Patients who have had a splenectomy regardless of cause (eg, hematologic or traumatic) have a lifelong risk for sepsis, which can carry a 50% mortality rate. Any febrile episode of significance should prompt medical attention with blood cultures and empiric antibiotics. Of particular risk is pneumococcus, therefore, antibiotics (ie, amoxicillin) should be in the home and used prior to seeking medical attention. Additionally, a vigorous vaccination program for pneumococcus and meningococcus can lower infection and sepsis risk.

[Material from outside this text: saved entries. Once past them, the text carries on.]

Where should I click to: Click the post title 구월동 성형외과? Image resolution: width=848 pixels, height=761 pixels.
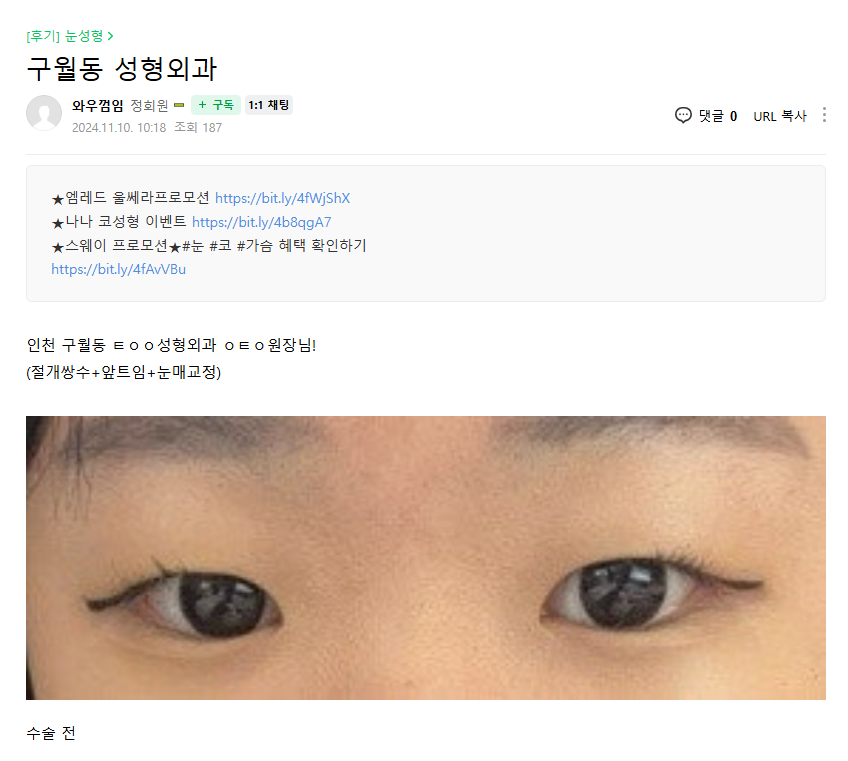pos(122,69)
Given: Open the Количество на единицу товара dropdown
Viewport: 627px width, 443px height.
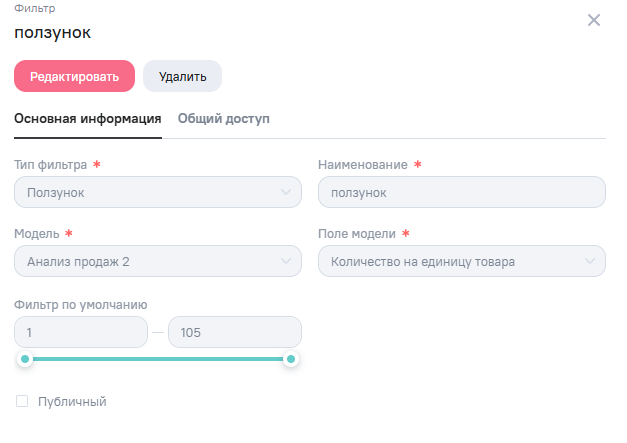Looking at the screenshot, I should click(450, 262).
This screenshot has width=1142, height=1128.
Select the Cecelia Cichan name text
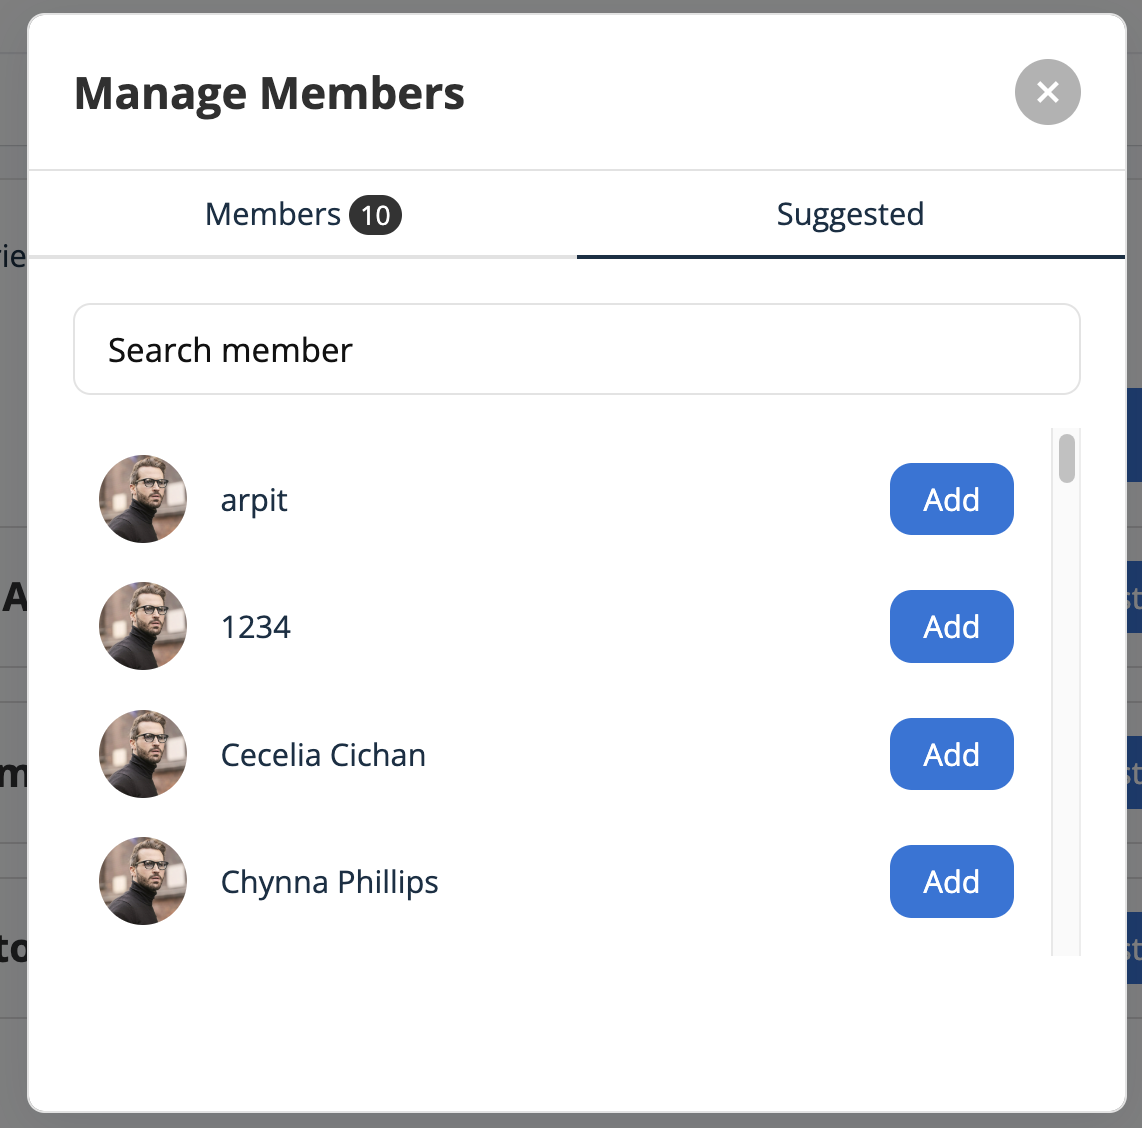(323, 755)
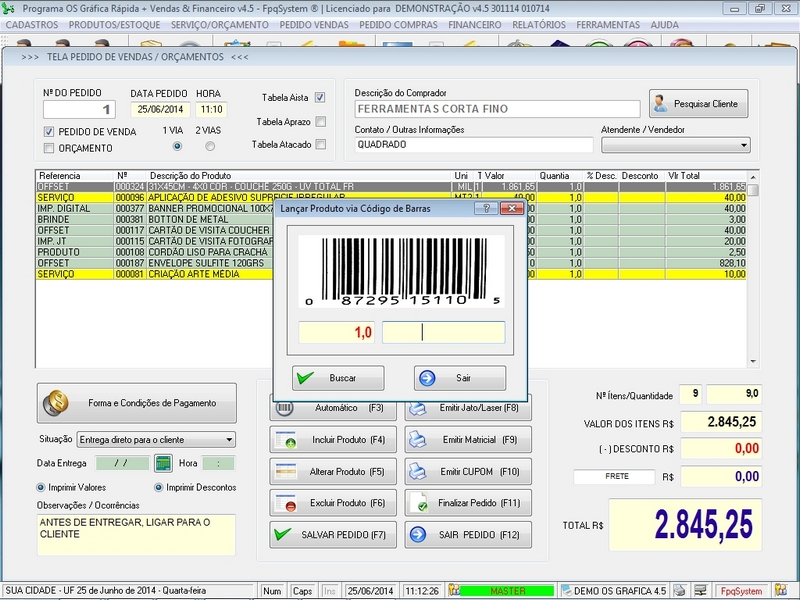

Ronald Rubin, MD, is a professor of medicine at Temple University School of Medicine and chief of clinical hematology in the department of medicine at Temple University Hospital, both in Philadelphia, PA.

References:

1. Rubin LG, Schaffner W. Care of the asplenic patient. N Eng J Med. 2014;
371(4):349-356.

2. Bisharat N, Omari H, Lavi I, Raz R. Risk of infection and death among post-splenectomy patients. J Infect. 2001;43(3):
182-186.

3. Halasa NB, Shankar SM, Talbot TR, et al. Incidence of invasive pneumococcal disease among individuals with sickle cell disease before and after the introduction of the pneumococcal conjugate vaccine. Clin Infect Dis. 2007;44(11):1428-1433.

4. Pilishvili T, Lexau C, Farley MM, et al. Sustained reductions in invasive pneumococcal disease in the era of conjugate vaccine. J Infect Dis. 2010;201:32-41.

5. Kristinsson SY, Gridley G, Hoover RN, Check D, Landgren O. Long-term risks after splenectomy among 8149 cancer-free American veterans: a cohort study with up to 27 years follow-up. Haematologica. 2014;99:329-398.